--- begin ENTRIES SUPPLIED ---

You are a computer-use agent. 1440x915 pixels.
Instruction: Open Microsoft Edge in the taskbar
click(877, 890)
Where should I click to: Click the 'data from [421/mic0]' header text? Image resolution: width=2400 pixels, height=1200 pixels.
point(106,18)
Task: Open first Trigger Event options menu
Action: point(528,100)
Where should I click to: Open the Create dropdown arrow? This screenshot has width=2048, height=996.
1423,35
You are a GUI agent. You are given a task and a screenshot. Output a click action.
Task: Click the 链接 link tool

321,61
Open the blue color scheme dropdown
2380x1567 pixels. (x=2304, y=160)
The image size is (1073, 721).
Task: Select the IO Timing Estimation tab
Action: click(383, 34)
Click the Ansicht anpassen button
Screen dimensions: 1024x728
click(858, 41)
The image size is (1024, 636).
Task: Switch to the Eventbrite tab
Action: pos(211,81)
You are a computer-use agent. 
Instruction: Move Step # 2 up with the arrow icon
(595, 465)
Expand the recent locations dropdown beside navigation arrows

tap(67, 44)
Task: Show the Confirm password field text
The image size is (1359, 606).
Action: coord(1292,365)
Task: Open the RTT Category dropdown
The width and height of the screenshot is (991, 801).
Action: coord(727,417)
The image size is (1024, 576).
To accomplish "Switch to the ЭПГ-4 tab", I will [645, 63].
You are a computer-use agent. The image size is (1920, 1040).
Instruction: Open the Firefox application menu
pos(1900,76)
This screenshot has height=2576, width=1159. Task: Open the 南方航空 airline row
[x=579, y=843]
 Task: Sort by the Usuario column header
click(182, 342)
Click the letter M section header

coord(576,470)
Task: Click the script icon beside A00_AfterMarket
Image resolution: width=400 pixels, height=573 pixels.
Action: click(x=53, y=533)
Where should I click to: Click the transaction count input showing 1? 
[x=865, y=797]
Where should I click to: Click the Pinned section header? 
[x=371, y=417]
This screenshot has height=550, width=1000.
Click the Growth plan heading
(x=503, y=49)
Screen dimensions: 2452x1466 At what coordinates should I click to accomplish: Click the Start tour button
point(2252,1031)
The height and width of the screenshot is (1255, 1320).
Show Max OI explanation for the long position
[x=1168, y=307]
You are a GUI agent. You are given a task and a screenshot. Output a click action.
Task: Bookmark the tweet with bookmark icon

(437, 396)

--- end ENTRIES SUPPLIED ---

Reproduce all of the lines above, word for word.

[SOLVED EXERCISE]:
You are a computer-use agent. 1440x915 pixels.
Instruction: Open Microsoft Edge in the taskbar
click(877, 890)
Where should I click to: Click the 'data from [421/mic0]' header text? Image resolution: width=2400 pixels, height=1200 pixels.
point(106,18)
Task: Open first Trigger Event options menu
Action: point(528,100)
Where should I click to: Open the Create dropdown arrow? This screenshot has width=2048, height=996.
1423,35
You are a GUI agent. You are given a task and a screenshot. Output a click action.
Task: Click the 链接 link tool

321,61
Open the blue color scheme dropdown
2380x1567 pixels. (x=2304, y=160)
The image size is (1073, 721).
Task: Select the IO Timing Estimation tab
Action: click(383, 34)
Click the Ansicht anpassen button
Screen dimensions: 1024x728
click(858, 41)
The image size is (1024, 636).
Task: Switch to the Eventbrite tab
Action: pos(211,81)
You are a computer-use agent. 
Instruction: Move Step # 2 up with the arrow icon
(595, 465)
Expand the recent locations dropdown beside navigation arrows

tap(67, 44)
Task: Show the Confirm password field text
The image size is (1359, 606).
Action: coord(1292,365)
Task: Open the RTT Category dropdown
The width and height of the screenshot is (991, 801).
Action: coord(727,417)
The image size is (1024, 576).
To accomplish "Switch to the ЭПГ-4 tab", I will [645, 63].
You are a computer-use agent. The image size is (1920, 1040).
Instruction: Open the Firefox application menu
pos(1900,76)
This screenshot has height=2576, width=1159. Task: Open the 南方航空 airline row
[x=579, y=843]
 Task: Sort by the Usuario column header
click(182, 342)
Click the letter M section header

coord(576,470)
Task: Click the script icon beside A00_AfterMarket
Image resolution: width=400 pixels, height=573 pixels.
Action: click(x=53, y=533)
Where should I click to: Click the transaction count input showing 1? 
[x=865, y=797]
Where should I click to: Click the Pinned section header? 
[x=371, y=417]
This screenshot has height=550, width=1000.
Click the Growth plan heading
(x=503, y=49)
Screen dimensions: 2452x1466 At what coordinates should I click to accomplish: Click the Start tour button
point(2252,1031)
The height and width of the screenshot is (1255, 1320).
Show Max OI explanation for the long position
[x=1168, y=307]
You are a GUI agent. You are given a task and a screenshot. Output a click action.
Task: Bookmark the tweet with bookmark icon

(437, 396)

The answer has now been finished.